Les premiers squats pour sans-papiers et demandeurs d’asile ont ouvert en 2015, au pic de la crise migratoire, sur initiative des groupes militants du quartier. “Ils n’avaient nulle part où aller. Le gouvernement comme les ONG les laissaient à la rue qu’ils soient des hommes, des femmes, des familles ou encore des réfugiés politiques : tous des survivants de la vie”, explique E. À l’époque, associatifs et agents de l’immigration n’hésitent pas à appeler les squats d’Exarcheia pour leur demander des places d’hébergement pour les cas de migrants les plus urgents. De véritables communautés se constituent. (...)
La descente de police organisée lundi dans les rues Harilaou Trikoupi et Kallidromiou a été menée sur autorisation du parquet d’Athènes, à la suite de plaintes déposées par les propriétaires des bâtiments occupés. Des dizaines de policiers ont quadrillé le quartier et des hélicoptères ont également été mobilisés.

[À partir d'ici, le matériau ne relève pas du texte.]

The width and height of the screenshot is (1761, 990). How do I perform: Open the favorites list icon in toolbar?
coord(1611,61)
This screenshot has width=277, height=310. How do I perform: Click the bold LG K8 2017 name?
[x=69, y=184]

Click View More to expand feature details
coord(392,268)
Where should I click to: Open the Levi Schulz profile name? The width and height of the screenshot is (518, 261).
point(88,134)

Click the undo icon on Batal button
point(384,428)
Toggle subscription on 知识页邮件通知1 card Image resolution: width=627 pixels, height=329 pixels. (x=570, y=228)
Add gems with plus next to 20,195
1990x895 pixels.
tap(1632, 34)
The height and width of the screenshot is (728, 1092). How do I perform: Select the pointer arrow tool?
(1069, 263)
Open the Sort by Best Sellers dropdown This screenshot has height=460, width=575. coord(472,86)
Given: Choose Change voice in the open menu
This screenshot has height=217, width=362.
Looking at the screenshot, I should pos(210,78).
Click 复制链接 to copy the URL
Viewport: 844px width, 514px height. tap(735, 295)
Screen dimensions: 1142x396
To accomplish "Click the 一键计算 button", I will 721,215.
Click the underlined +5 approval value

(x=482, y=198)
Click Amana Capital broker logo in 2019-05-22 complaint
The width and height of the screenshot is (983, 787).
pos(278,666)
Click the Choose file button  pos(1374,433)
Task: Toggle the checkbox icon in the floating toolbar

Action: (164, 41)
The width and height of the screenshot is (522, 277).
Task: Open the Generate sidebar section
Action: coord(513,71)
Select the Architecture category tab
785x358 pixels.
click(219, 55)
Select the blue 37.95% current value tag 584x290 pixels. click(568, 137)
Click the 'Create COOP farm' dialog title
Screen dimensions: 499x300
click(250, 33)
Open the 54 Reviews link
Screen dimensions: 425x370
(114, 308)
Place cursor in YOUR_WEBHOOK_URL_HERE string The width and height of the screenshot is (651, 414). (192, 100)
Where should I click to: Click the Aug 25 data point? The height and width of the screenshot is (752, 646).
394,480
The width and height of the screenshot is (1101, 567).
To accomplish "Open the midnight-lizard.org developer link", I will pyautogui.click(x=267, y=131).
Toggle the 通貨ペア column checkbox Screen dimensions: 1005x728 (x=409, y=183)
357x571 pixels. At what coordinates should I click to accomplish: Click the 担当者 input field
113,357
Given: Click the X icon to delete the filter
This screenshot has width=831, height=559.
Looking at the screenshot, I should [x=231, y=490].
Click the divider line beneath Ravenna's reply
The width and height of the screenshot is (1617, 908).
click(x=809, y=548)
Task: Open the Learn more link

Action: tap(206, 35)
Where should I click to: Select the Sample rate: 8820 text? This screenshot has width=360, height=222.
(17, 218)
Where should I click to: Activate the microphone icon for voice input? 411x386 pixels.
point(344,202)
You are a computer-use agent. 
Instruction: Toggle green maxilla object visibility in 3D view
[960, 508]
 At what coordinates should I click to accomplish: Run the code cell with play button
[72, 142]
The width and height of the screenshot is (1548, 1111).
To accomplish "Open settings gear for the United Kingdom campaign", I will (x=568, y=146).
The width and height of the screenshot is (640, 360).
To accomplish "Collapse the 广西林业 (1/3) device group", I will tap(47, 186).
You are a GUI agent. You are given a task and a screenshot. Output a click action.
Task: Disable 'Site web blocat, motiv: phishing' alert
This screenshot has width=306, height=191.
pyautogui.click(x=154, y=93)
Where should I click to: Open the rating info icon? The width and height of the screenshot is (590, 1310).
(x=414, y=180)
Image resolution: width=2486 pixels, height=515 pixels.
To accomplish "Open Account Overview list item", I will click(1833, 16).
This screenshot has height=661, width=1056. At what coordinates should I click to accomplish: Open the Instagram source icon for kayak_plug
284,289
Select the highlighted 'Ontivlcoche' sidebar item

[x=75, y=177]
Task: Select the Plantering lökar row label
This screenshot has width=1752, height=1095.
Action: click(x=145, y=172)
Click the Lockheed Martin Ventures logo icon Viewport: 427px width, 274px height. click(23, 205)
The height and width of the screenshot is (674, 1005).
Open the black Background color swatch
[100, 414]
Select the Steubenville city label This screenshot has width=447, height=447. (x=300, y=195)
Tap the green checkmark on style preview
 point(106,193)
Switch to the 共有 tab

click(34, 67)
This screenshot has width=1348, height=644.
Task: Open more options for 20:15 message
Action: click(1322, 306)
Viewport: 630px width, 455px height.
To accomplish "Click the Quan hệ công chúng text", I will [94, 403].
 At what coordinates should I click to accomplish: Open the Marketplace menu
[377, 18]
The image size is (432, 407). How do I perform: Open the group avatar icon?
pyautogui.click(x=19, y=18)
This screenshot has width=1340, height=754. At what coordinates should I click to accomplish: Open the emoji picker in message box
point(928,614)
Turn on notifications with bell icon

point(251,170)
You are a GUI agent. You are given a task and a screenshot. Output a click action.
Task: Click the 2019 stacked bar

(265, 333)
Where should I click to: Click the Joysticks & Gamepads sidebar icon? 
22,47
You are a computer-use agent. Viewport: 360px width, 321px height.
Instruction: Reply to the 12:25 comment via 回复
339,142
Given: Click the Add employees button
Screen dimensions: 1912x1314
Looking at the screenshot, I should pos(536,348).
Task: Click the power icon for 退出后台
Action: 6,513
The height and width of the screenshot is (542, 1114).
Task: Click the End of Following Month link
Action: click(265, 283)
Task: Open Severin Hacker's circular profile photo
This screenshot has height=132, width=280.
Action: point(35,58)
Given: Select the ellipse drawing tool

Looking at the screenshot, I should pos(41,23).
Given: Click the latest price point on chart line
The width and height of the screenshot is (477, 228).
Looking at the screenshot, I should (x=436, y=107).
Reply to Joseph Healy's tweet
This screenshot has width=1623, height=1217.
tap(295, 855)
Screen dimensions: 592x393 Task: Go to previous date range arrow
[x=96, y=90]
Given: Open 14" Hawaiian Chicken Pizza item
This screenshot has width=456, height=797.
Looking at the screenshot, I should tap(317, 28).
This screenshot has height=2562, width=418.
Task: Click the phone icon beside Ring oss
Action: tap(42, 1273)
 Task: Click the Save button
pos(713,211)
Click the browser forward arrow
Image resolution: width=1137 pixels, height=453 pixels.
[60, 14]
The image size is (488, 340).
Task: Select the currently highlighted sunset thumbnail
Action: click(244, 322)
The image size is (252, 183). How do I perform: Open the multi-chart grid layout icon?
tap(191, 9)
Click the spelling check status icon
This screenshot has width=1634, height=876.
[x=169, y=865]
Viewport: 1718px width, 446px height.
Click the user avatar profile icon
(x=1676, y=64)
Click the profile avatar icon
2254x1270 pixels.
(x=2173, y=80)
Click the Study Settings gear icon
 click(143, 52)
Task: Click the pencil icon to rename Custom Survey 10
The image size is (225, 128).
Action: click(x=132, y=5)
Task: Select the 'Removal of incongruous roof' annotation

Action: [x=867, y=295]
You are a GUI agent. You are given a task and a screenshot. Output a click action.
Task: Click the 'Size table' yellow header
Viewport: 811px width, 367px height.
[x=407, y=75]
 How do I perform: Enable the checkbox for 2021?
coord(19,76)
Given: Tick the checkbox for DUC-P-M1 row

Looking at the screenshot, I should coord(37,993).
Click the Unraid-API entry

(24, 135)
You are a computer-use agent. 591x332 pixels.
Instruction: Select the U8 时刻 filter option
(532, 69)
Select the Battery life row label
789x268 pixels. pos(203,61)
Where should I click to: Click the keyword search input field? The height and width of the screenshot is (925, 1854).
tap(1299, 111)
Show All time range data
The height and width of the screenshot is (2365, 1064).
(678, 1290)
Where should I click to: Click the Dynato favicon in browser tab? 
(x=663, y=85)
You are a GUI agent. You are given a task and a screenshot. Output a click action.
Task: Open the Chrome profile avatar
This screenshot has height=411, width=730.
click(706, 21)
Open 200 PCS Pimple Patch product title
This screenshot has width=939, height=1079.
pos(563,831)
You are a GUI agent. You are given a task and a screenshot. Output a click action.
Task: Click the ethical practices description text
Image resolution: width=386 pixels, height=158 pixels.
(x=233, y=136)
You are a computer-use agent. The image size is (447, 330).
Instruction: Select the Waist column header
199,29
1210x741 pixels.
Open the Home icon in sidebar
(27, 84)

Pour E., cette opération n’est d’aucune utilité et s’apparente plutôt à de la communication politique. “La police est venue pour que les médias propagandistes puissent prendre de bonnes photos. Aucun dealer n’a été arrêté, pas de drogues ou d’armes saisies… c’est normal : il n’y en a pas !”, lance-t-elle pour contrecarrer la réputation tendancieuse du quartier.
La criminalisation des squats de migrants a commencé sous l’ancien gouvernement. Une vague d’expulsions concernant 300 personnes a notamment été menée début avril simultanément à des opérations anti-drogue. Bien que la plupart des squats d’Exarcheia soient soumis à une politique sans drogue ni alcool, l’amalgame entre expulsions et trafics a souvent été fait dans les médias ou dans les discours des politiques. (...)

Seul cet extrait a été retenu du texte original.